------ Data listing
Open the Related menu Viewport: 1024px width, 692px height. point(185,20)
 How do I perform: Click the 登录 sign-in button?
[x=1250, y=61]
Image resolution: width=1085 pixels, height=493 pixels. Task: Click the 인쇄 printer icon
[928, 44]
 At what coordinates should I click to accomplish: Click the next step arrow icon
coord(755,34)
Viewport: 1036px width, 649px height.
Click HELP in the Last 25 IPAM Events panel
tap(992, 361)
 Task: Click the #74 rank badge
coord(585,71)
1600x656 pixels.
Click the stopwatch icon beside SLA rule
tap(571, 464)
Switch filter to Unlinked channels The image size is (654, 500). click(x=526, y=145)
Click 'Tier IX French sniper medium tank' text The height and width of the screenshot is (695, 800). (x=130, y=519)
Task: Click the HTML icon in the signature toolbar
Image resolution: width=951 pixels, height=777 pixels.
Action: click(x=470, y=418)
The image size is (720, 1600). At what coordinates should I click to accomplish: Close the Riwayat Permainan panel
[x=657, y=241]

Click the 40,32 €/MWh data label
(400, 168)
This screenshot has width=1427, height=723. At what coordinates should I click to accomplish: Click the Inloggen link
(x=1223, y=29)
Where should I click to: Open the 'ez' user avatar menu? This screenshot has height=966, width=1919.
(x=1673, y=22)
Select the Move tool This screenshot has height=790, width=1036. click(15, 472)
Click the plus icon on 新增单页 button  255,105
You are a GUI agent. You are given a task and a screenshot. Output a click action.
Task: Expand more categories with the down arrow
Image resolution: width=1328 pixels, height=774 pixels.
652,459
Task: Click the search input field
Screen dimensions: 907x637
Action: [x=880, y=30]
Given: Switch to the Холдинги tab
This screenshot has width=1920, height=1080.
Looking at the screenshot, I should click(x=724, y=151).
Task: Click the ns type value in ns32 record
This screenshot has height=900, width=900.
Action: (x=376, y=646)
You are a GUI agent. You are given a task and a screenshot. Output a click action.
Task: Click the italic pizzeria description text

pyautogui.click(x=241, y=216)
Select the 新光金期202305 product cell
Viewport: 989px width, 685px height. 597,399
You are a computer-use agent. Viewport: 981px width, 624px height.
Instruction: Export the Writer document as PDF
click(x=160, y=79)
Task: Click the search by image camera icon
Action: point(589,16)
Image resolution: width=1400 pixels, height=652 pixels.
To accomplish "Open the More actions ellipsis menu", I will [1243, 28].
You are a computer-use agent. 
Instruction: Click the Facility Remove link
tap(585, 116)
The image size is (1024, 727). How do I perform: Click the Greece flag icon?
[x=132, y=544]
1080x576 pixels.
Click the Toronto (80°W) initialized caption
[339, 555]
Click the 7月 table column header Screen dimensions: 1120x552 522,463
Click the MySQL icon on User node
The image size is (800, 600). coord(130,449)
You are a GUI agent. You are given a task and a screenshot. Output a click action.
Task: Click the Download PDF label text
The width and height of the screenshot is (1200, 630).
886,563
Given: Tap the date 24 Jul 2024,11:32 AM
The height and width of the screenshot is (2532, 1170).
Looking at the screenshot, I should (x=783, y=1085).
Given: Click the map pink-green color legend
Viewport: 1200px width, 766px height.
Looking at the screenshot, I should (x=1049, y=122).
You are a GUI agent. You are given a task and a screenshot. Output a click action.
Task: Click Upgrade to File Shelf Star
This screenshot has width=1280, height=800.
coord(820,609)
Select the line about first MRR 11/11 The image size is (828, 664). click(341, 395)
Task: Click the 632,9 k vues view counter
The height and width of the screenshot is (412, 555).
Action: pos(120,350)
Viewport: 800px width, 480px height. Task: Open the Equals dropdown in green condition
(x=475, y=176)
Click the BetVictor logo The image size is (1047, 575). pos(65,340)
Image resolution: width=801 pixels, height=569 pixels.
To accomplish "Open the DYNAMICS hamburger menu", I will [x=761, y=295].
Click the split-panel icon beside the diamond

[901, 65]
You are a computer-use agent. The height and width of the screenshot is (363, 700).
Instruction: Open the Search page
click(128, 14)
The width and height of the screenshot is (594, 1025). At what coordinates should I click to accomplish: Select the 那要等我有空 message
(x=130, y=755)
------------
Give back exactly the lines from the beginning of the records through the line containing "Switch filter to", and only those.

Completed task:
Open the Related menu Viewport: 1024px width, 692px height. point(185,20)
 How do I perform: Click the 登录 sign-in button?
[x=1250, y=61]
Image resolution: width=1085 pixels, height=493 pixels. Task: Click the 인쇄 printer icon
[928, 44]
 At what coordinates should I click to accomplish: Click the next step arrow icon
coord(755,34)
Viewport: 1036px width, 649px height.
Click HELP in the Last 25 IPAM Events panel
tap(992, 361)
 Task: Click the #74 rank badge
coord(585,71)
1600x656 pixels.
Click the stopwatch icon beside SLA rule
tap(571, 464)
Switch filter to Unlinked channels The image size is (654, 500). click(x=526, y=145)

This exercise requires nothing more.